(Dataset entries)
***

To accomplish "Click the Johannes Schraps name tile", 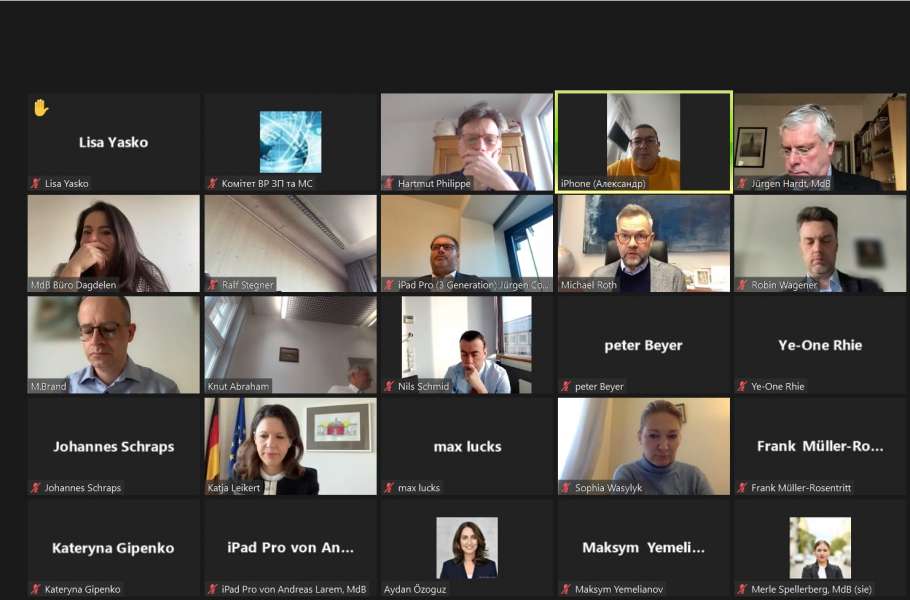I will [x=114, y=446].
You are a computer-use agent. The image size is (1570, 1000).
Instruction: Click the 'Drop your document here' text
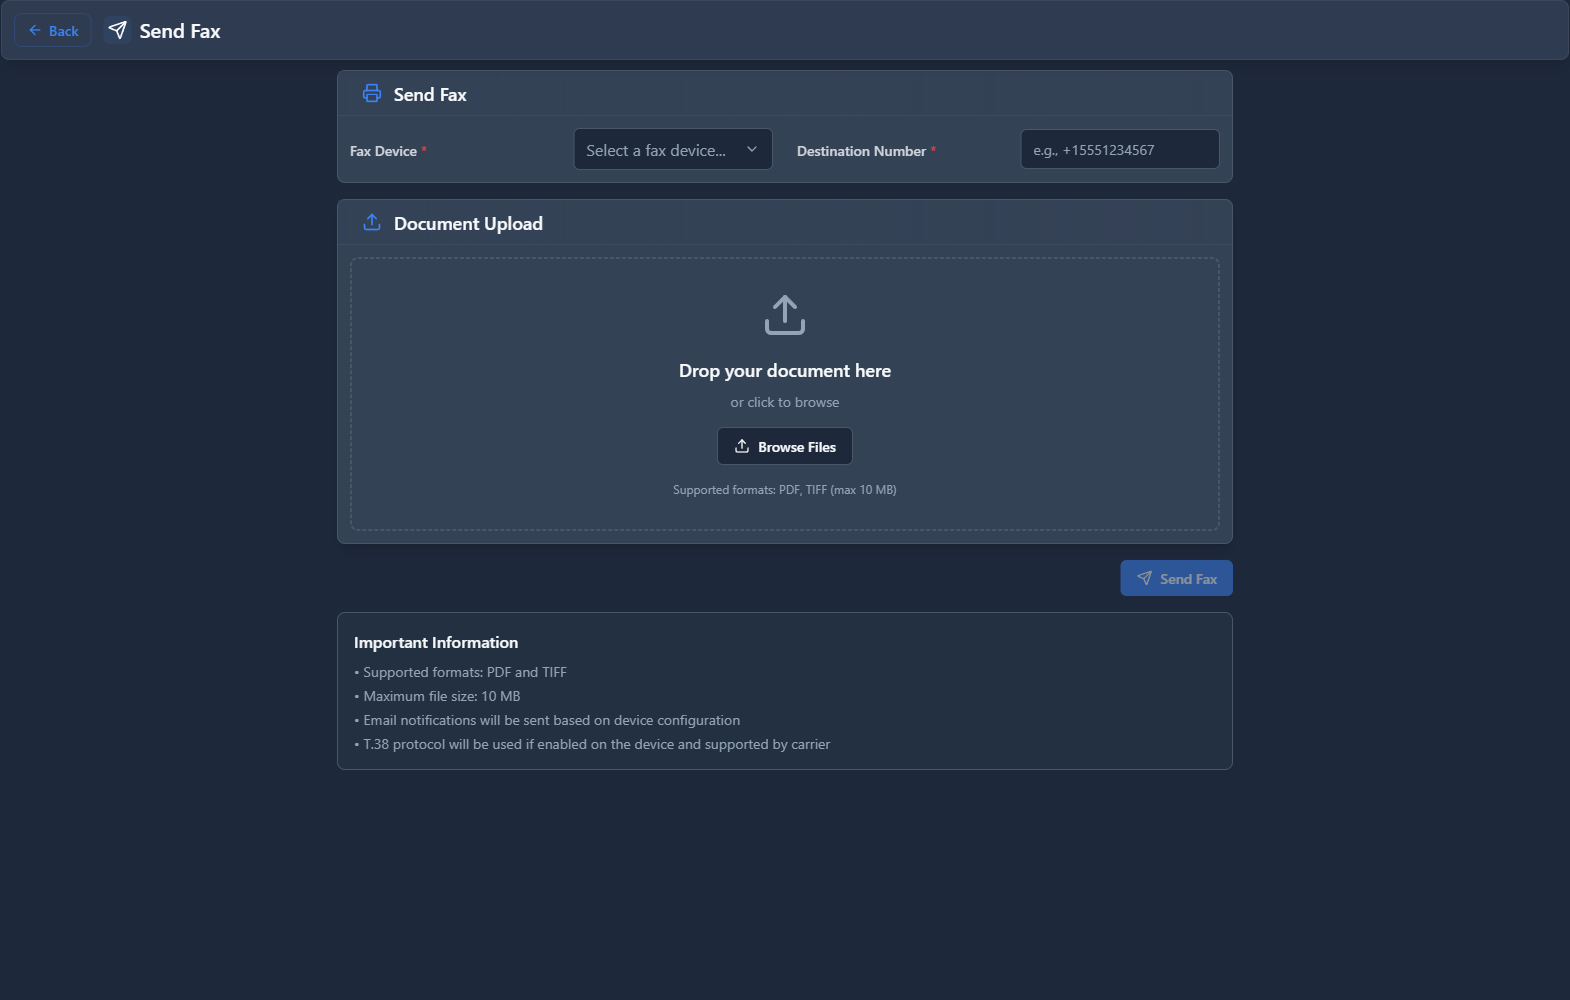[785, 371]
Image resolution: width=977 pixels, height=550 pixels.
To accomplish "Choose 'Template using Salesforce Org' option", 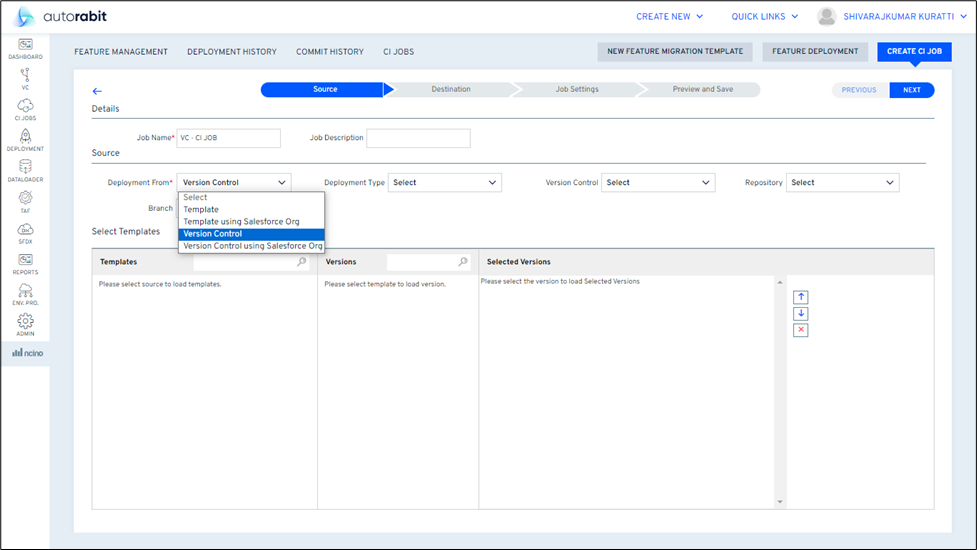I will click(x=241, y=221).
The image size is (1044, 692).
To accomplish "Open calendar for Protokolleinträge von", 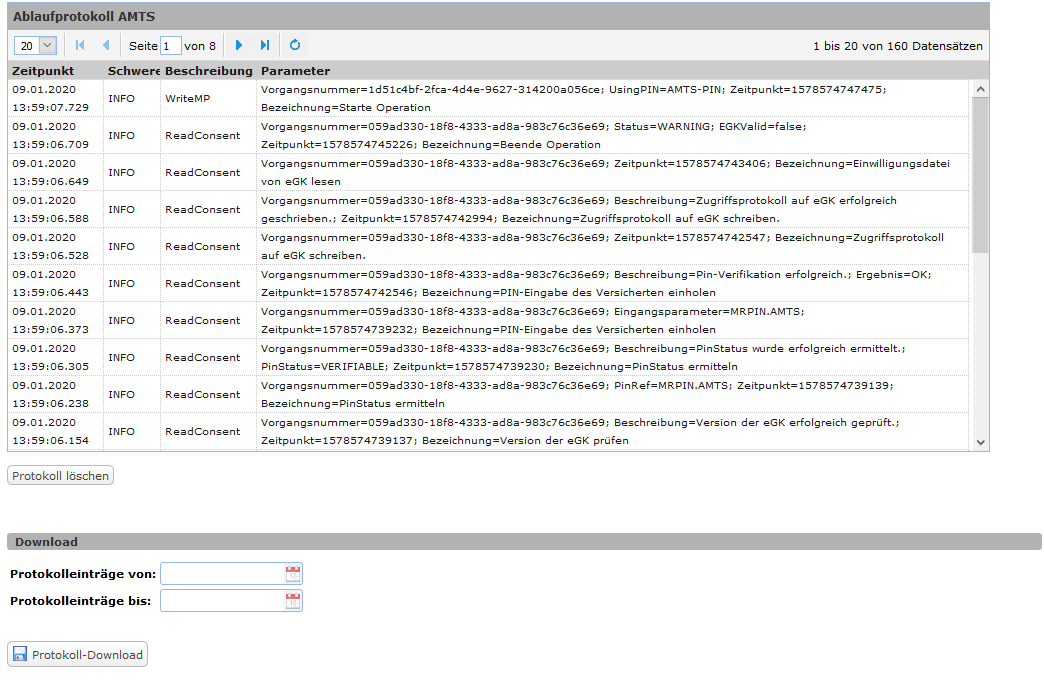I will tap(292, 574).
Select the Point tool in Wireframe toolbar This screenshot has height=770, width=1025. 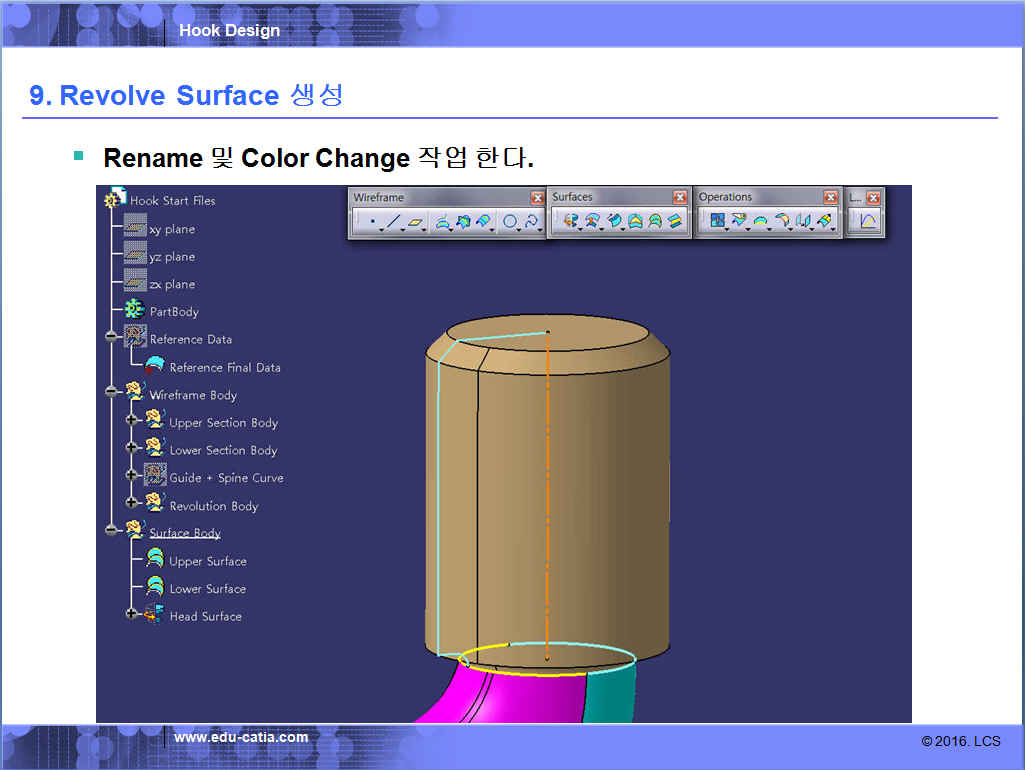(372, 222)
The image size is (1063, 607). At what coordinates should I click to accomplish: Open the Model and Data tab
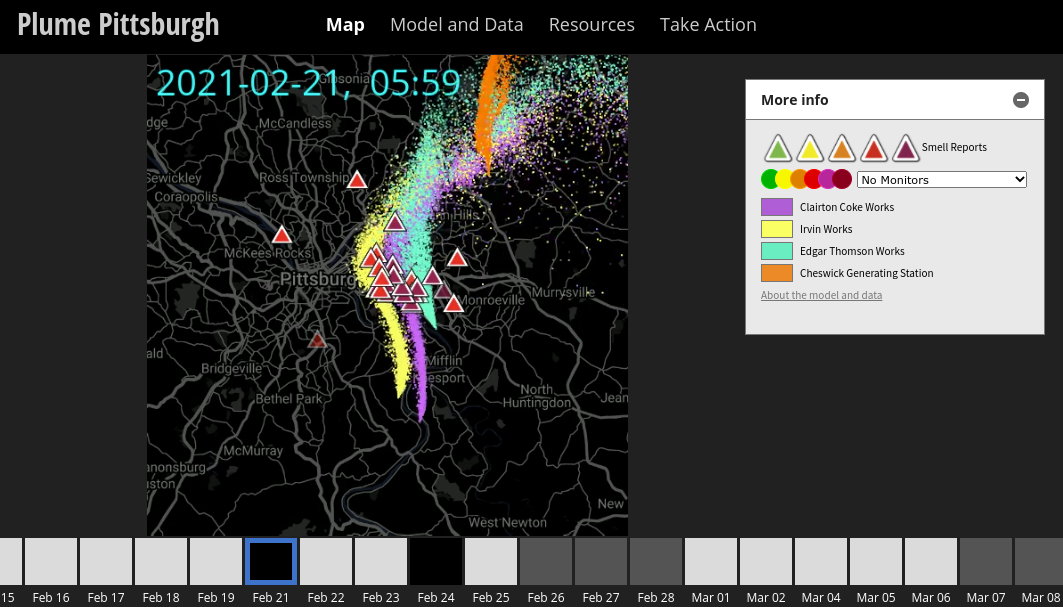click(x=456, y=25)
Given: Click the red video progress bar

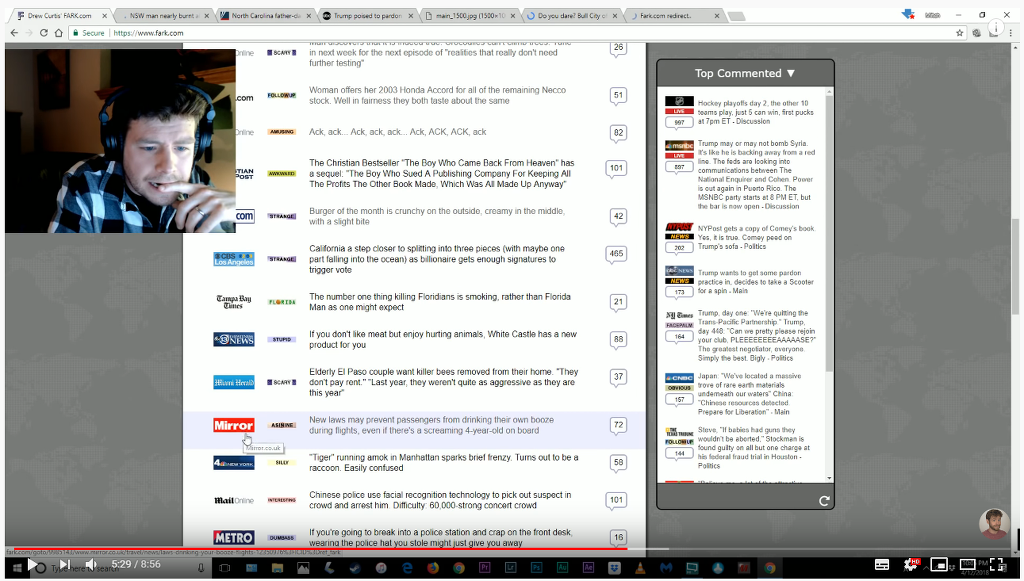Looking at the screenshot, I should [300, 548].
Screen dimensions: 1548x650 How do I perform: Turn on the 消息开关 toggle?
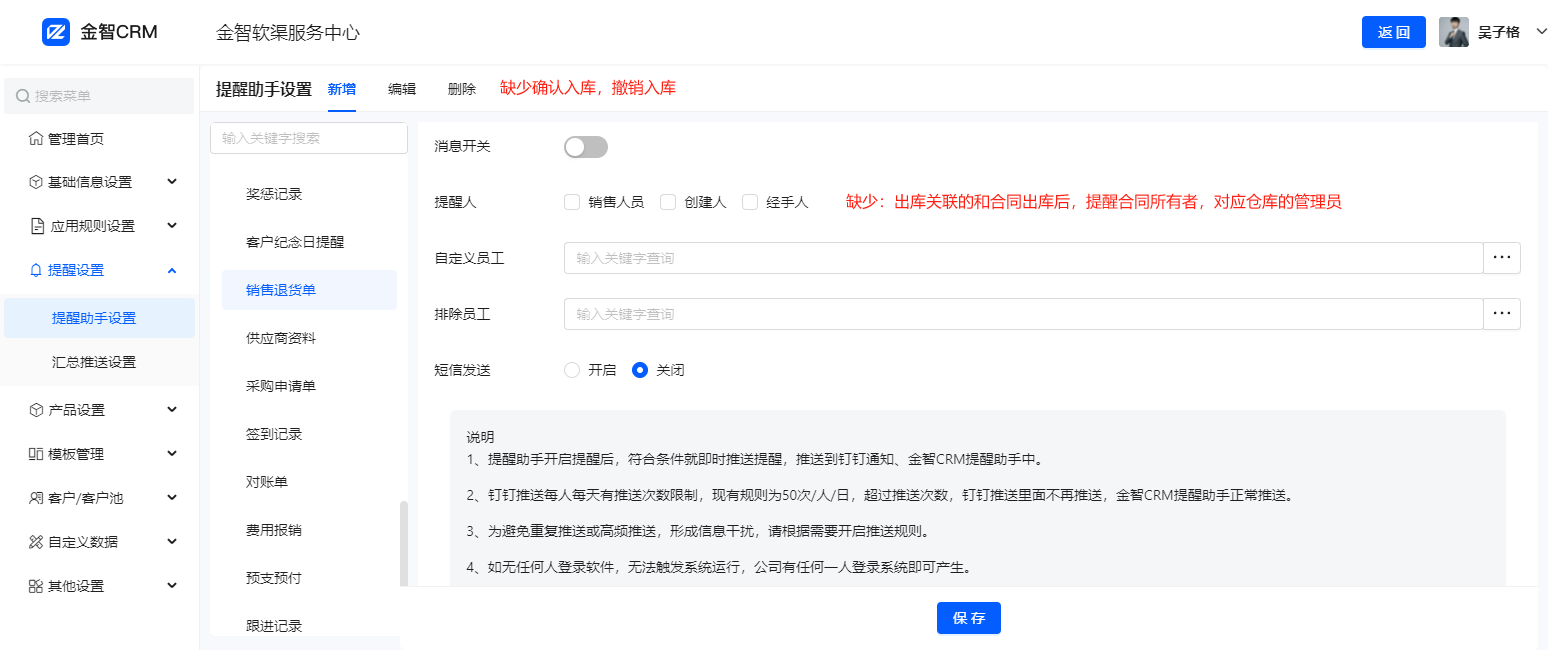[x=586, y=147]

***

### Your task
Give back exactly the lines from the line with "Screen dimensions: 1548x650" through the final line of the entries above, and keep pictures out of the copy.

### Response area
Screen dimensions: 1548x650 How do I perform: Turn on the 消息开关 toggle?
[x=586, y=147]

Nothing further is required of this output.